* _TASK DIRECTIONS_:
Reproduce every item below word for word, leaving nothing out.
>> Start SUPPLIED RECORDS
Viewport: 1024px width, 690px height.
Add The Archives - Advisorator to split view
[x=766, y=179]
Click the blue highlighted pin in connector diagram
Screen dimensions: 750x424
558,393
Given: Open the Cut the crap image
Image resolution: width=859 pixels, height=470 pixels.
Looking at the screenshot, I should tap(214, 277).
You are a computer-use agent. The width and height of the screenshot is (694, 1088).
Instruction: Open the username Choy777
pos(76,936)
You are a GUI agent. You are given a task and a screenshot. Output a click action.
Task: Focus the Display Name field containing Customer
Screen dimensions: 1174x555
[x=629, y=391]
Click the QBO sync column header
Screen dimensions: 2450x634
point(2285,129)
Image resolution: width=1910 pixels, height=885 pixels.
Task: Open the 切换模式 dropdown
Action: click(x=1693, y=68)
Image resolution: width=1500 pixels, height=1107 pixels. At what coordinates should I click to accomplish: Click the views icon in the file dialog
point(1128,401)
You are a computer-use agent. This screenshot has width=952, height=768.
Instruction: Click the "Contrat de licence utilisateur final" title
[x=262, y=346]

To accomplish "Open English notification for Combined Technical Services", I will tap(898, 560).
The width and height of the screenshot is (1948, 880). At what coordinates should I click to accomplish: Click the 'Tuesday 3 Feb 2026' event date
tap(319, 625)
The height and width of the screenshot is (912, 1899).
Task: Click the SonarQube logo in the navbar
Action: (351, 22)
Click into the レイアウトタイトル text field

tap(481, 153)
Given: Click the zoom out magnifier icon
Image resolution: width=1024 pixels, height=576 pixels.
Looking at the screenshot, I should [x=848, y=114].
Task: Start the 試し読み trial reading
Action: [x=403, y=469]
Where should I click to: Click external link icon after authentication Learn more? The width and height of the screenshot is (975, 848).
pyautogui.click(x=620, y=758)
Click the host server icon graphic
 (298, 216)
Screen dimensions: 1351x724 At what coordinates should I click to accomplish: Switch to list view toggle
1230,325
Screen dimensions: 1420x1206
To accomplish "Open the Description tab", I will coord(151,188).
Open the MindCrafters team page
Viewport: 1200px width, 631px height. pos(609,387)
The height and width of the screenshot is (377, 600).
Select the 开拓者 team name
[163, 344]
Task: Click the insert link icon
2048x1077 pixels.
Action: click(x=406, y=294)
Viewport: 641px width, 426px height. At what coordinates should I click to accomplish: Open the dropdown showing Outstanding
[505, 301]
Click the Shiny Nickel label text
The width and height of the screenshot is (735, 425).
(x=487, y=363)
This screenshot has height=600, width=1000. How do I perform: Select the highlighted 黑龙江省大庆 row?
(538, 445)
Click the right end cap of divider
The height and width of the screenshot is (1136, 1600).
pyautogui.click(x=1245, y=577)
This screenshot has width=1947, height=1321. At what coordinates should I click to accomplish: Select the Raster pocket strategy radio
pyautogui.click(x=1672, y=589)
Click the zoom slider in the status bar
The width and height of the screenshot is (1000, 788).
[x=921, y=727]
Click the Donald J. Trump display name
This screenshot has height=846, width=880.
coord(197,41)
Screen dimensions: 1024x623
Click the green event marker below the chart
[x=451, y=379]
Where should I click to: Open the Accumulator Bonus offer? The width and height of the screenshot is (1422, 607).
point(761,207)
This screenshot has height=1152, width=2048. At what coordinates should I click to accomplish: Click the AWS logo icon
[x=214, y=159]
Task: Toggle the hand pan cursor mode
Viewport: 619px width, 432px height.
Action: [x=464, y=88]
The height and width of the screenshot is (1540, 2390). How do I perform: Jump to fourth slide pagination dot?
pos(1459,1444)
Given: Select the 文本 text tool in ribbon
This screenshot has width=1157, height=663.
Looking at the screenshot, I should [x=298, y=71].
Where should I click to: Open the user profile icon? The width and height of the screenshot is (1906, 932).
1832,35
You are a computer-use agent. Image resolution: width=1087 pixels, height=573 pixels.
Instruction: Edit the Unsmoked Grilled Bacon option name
>> End SUPPLIED RECORDS
* _EXERCISE RESULT_:
Viewport: 1024px width, 690px height.
Add The Archives - Advisorator to split view
[x=766, y=179]
Click the blue highlighted pin in connector diagram
Screen dimensions: 750x424
558,393
Given: Open the Cut the crap image
Image resolution: width=859 pixels, height=470 pixels.
Looking at the screenshot, I should tap(214, 277).
You are a computer-use agent. The width and height of the screenshot is (694, 1088).
Instruction: Open the username Choy777
pos(76,936)
You are a GUI agent. You are given a task and a screenshot. Output a click action.
Task: Focus the Display Name field containing Customer
Screen dimensions: 1174x555
[x=629, y=391]
Click the QBO sync column header
Screen dimensions: 2450x634
point(2285,129)
Image resolution: width=1910 pixels, height=885 pixels.
Task: Open the 切换模式 dropdown
Action: click(x=1693, y=68)
Image resolution: width=1500 pixels, height=1107 pixels. At what coordinates should I click to accomplish: Click the views icon in the file dialog
point(1128,401)
You are a computer-use agent. This screenshot has width=952, height=768.
Instruction: Click the "Contrat de licence utilisateur final" title
[x=262, y=346]

To accomplish "Open English notification for Combined Technical Services", I will tap(898, 560).
The width and height of the screenshot is (1948, 880). At what coordinates should I click to accomplish: Click the 'Tuesday 3 Feb 2026' event date
tap(319, 625)
The height and width of the screenshot is (912, 1899).
Task: Click the SonarQube logo in the navbar
Action: (351, 22)
Click into the レイアウトタイトル text field

tap(481, 153)
Given: Click the zoom out magnifier icon
Image resolution: width=1024 pixels, height=576 pixels.
Looking at the screenshot, I should [x=848, y=114].
Task: Start the 試し読み trial reading
Action: [x=403, y=469]
Where should I click to: Click external link icon after authentication Learn more? The width and height of the screenshot is (975, 848).
pyautogui.click(x=620, y=758)
Click the host server icon graphic
 (298, 216)
Screen dimensions: 1351x724 At what coordinates should I click to accomplish: Switch to list view toggle
1230,325
Screen dimensions: 1420x1206
To accomplish "Open the Description tab", I will coord(151,188).
Open the MindCrafters team page
Viewport: 1200px width, 631px height. pos(609,387)
The height and width of the screenshot is (377, 600).
Select the 开拓者 team name
[163, 344]
Task: Click the insert link icon
2048x1077 pixels.
Action: click(x=406, y=294)
Viewport: 641px width, 426px height. At what coordinates should I click to accomplish: Open the dropdown showing Outstanding
[505, 301]
Click the Shiny Nickel label text
The width and height of the screenshot is (735, 425).
(x=487, y=363)
This screenshot has height=600, width=1000. How do I perform: Select the highlighted 黑龙江省大庆 row?
(538, 445)
Click the right end cap of divider
The height and width of the screenshot is (1136, 1600).
pyautogui.click(x=1245, y=577)
This screenshot has width=1947, height=1321. At what coordinates should I click to accomplish: Select the Raster pocket strategy radio
pyautogui.click(x=1672, y=589)
Click the zoom slider in the status bar
The width and height of the screenshot is (1000, 788).
[x=921, y=727]
Click the Donald J. Trump display name
This screenshot has height=846, width=880.
coord(197,41)
Screen dimensions: 1024x623
Click the green event marker below the chart
[x=451, y=379]
Where should I click to: Open the Accumulator Bonus offer? The width and height of the screenshot is (1422, 607).
point(761,207)
This screenshot has height=1152, width=2048. At what coordinates should I click to accomplish: Click the AWS logo icon
[x=214, y=159]
Task: Toggle the hand pan cursor mode
Viewport: 619px width, 432px height.
Action: [x=464, y=88]
The height and width of the screenshot is (1540, 2390). How do I perform: Jump to fourth slide pagination dot?
pos(1459,1444)
Given: Select the 文本 text tool in ribbon
This screenshot has width=1157, height=663.
Looking at the screenshot, I should [x=298, y=71].
Where should I click to: Open the user profile icon? The width and height of the screenshot is (1906, 932).
1832,35
You are a computer-use agent. Image resolution: width=1087 pixels, height=573 pixels.
Instruction: Edit the Unsmoked Grilled Bacon option name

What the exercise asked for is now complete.